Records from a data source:
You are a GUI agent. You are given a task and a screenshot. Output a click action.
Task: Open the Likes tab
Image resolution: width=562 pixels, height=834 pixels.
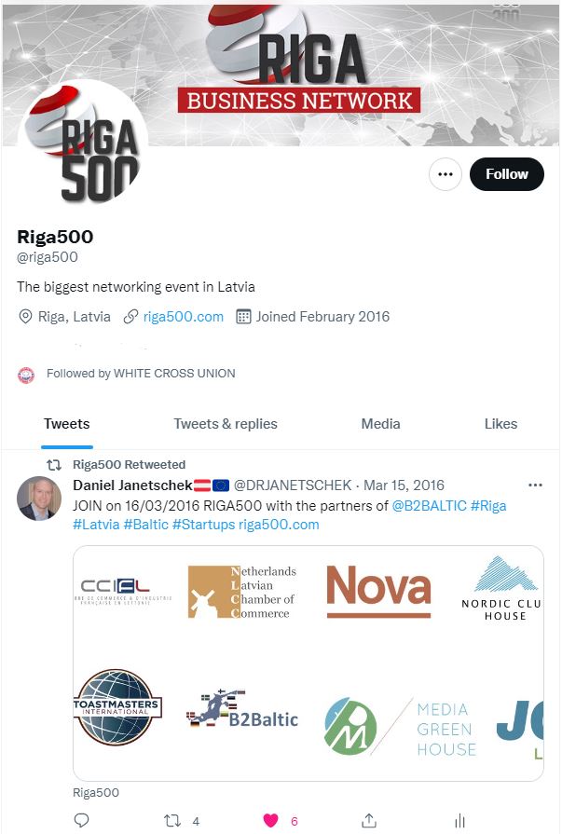500,424
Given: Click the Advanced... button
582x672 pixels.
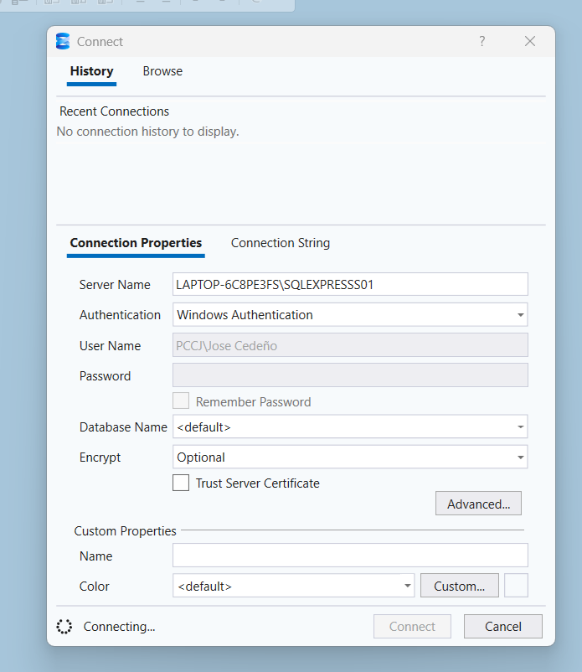Looking at the screenshot, I should point(478,504).
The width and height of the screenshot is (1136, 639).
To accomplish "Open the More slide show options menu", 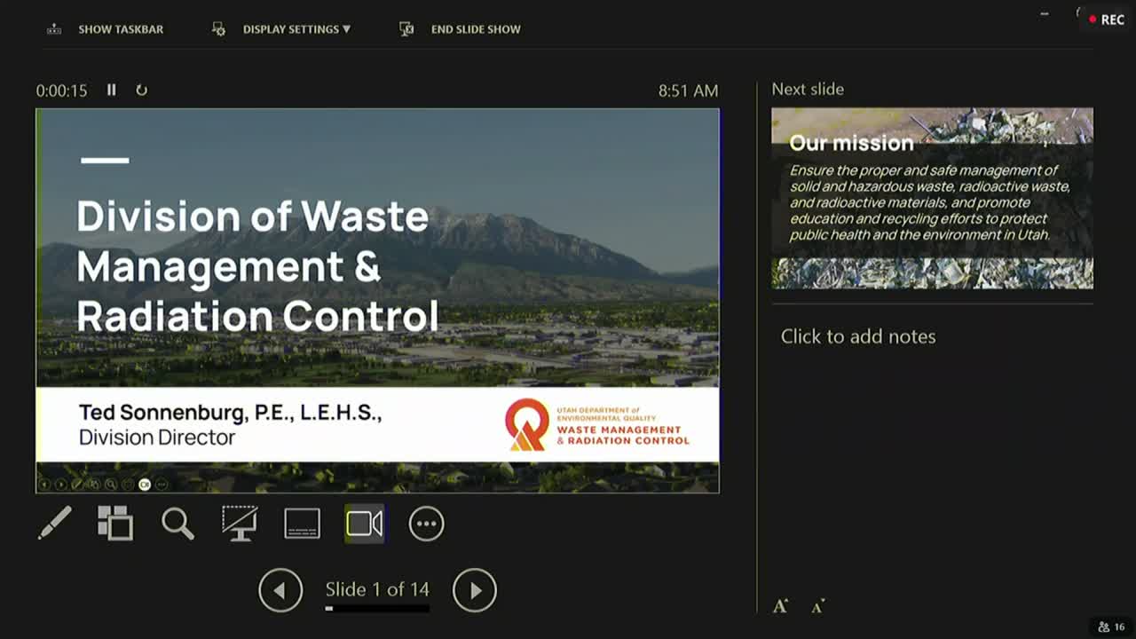I will click(x=425, y=523).
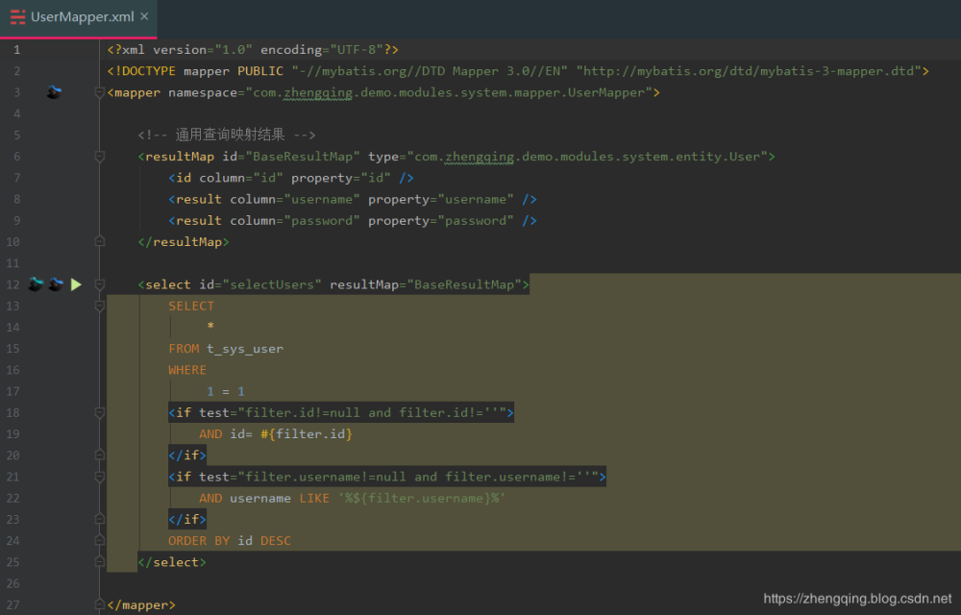This screenshot has height=615, width=961.
Task: Collapse the BaseResultMap resultMap block
Action: click(99, 156)
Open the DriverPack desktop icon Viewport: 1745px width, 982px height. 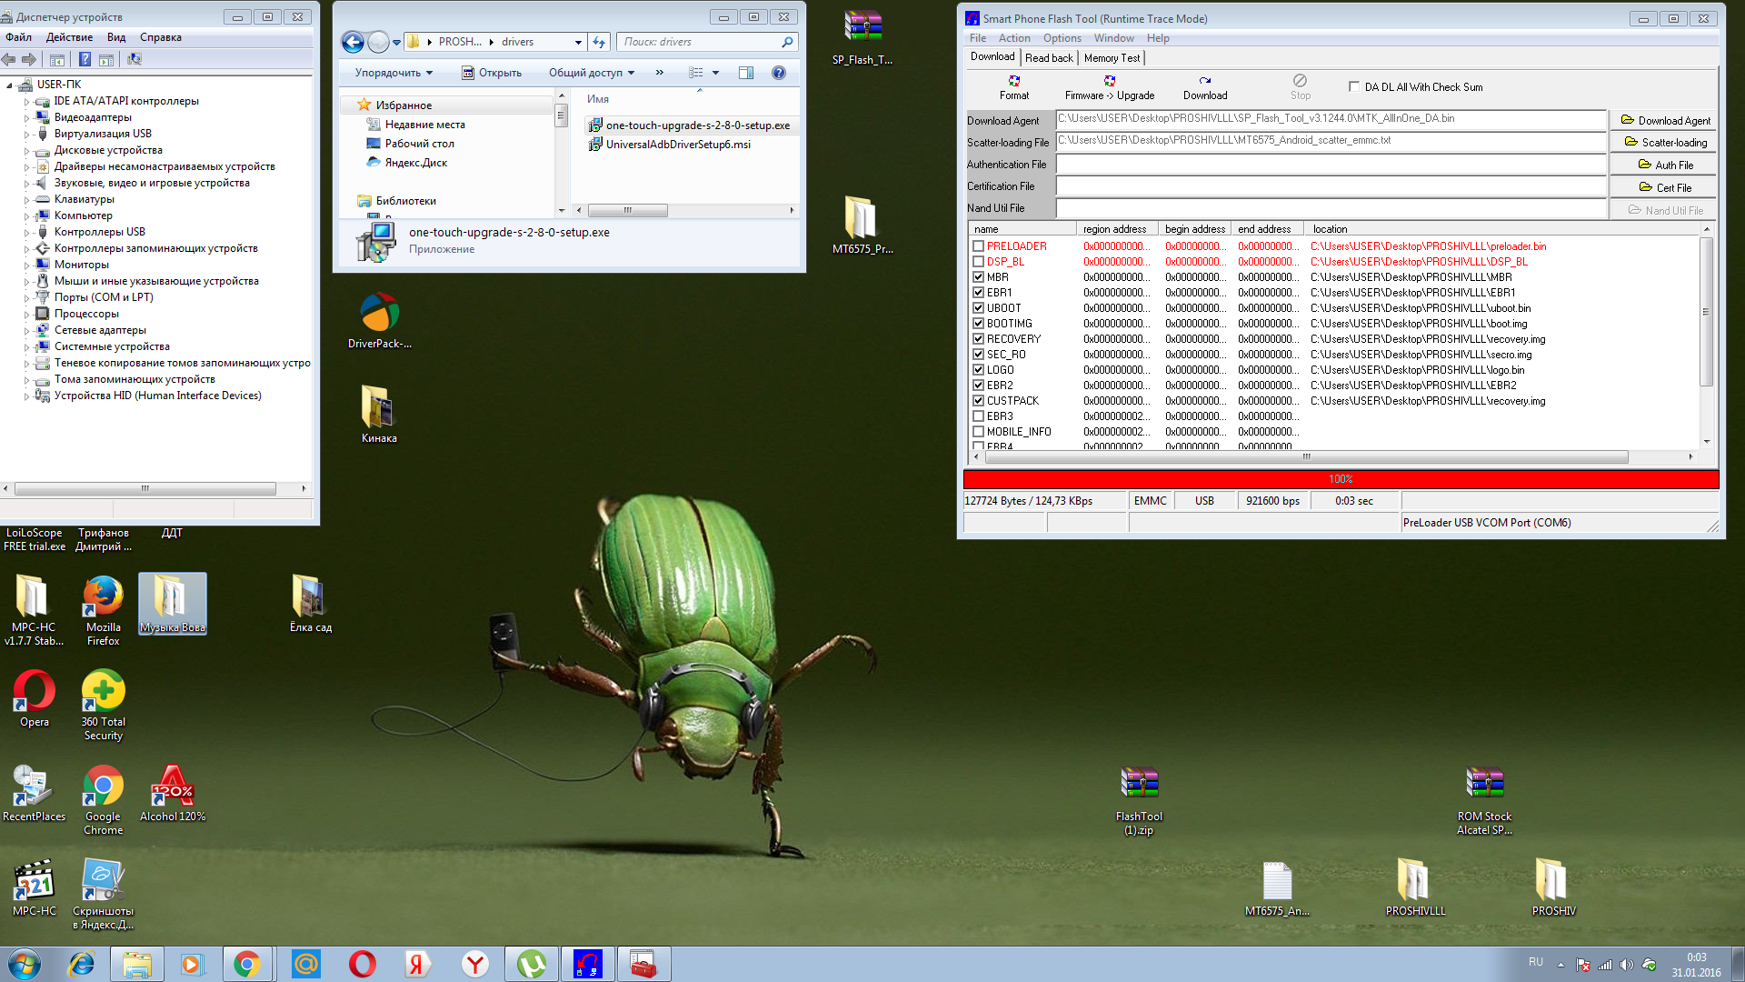coord(379,314)
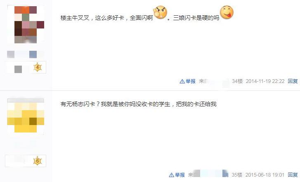Viewport: 300px width, 182px height.
Task: Click the gray title block beside the level 4 badge
Action: point(18,69)
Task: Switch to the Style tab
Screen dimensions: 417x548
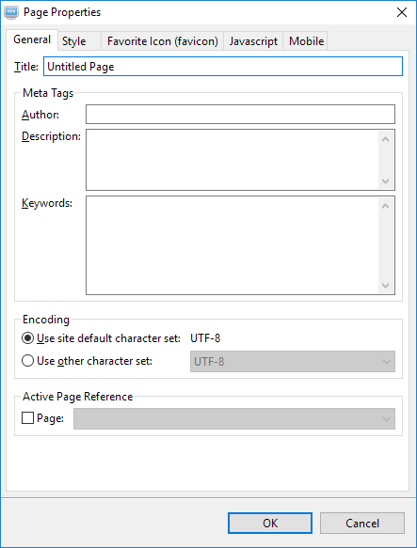Action: (73, 41)
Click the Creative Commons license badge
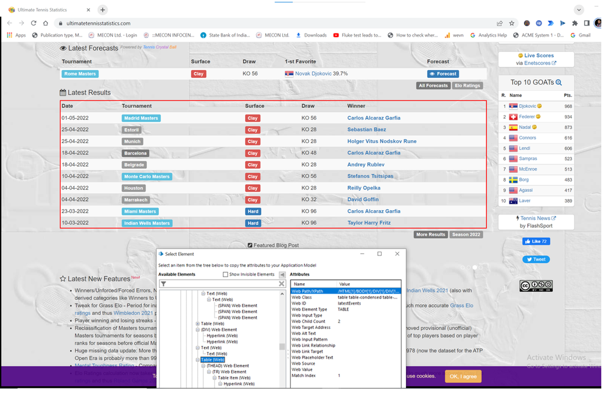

## [Given problem]
Write out the stretch of records from the line containing "Given: Click the Advanced... button" through the line containing "Looking at the", swapping "button" for "icon" and keeping everything else the same. Omit the pictures.

## [The answer]
Given: Click the Advanced... icon
582x672 pixels.
Looking at the screenshot, I should point(478,504).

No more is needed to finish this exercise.